### Task to complete
Starting at the line that contains "The image size", print each line exactly through the end of the listing. Skip any pictures and add nothing.

### Dataset extract
============================================================
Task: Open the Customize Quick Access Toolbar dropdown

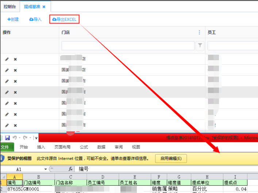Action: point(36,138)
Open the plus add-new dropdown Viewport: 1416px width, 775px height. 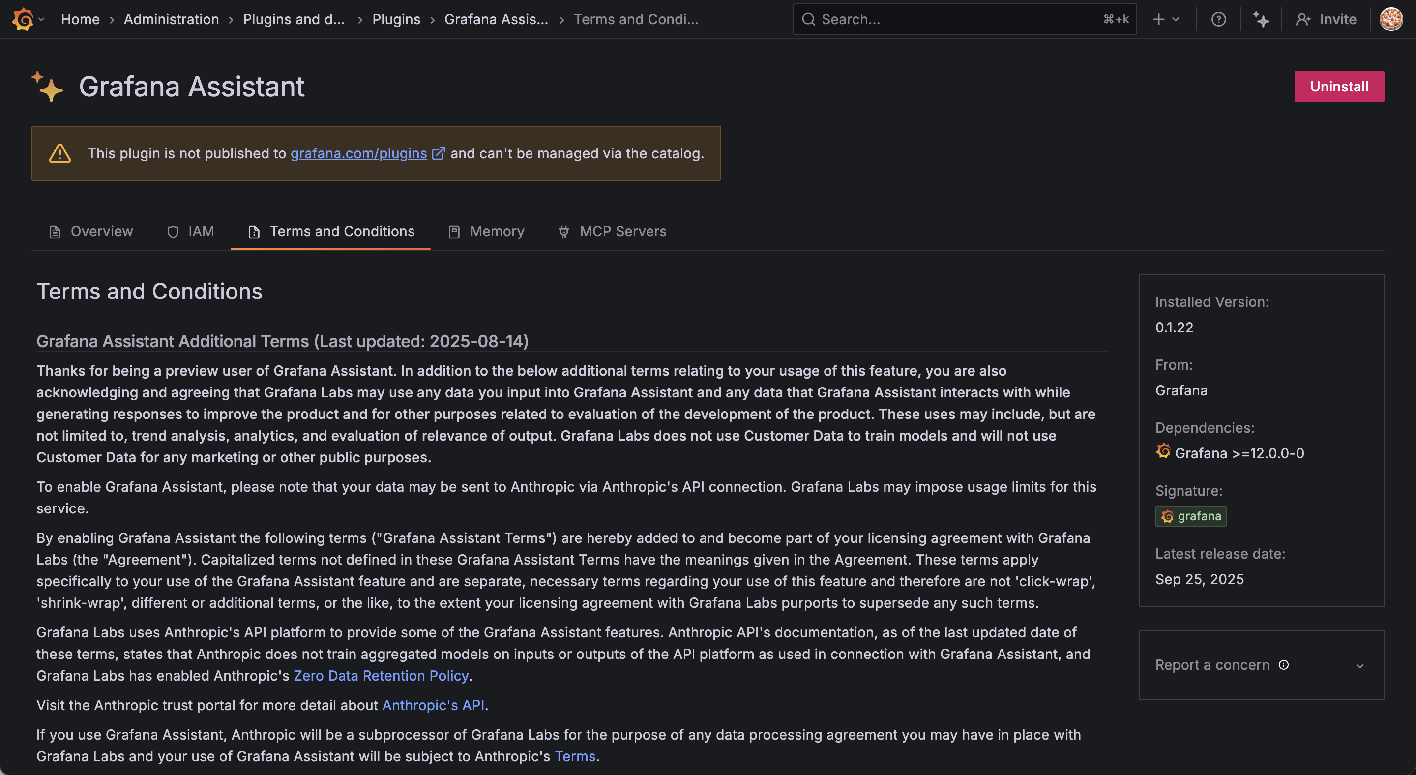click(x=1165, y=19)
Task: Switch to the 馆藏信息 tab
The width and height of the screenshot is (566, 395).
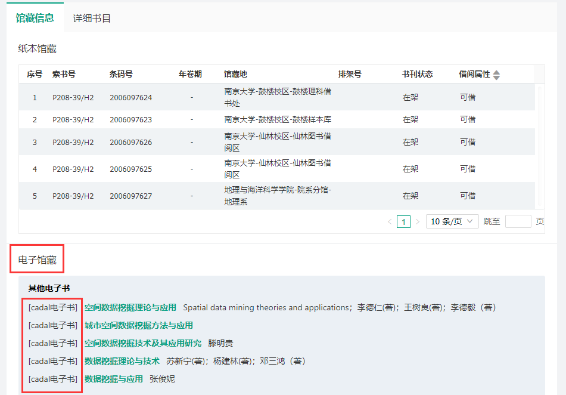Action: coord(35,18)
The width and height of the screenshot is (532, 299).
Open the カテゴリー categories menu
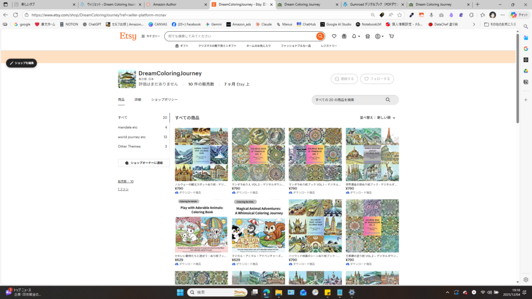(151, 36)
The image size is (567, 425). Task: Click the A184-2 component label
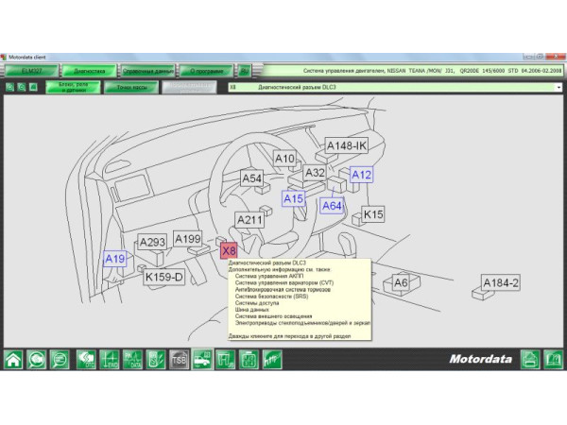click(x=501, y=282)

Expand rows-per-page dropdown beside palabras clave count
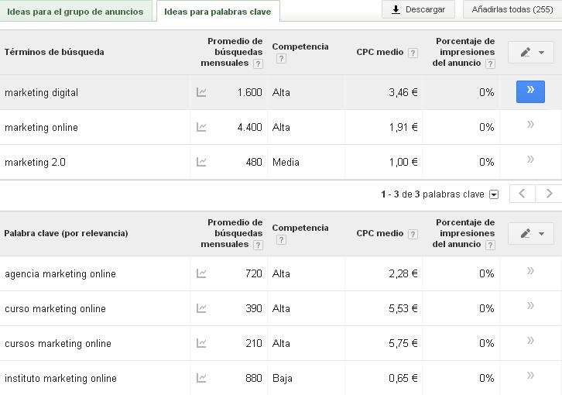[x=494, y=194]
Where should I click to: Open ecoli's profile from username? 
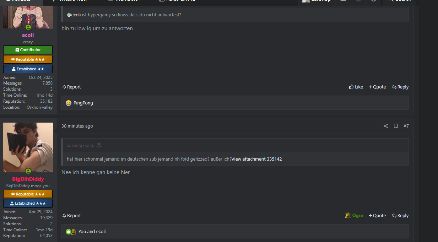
============================================================
### Task answer
The image size is (567, 425). Task: Click the A184-2 component label
click(x=501, y=282)

Expand rows-per-page dropdown beside palabras clave count
[x=494, y=194]
Where should I click to: Open ecoli's profile from username? 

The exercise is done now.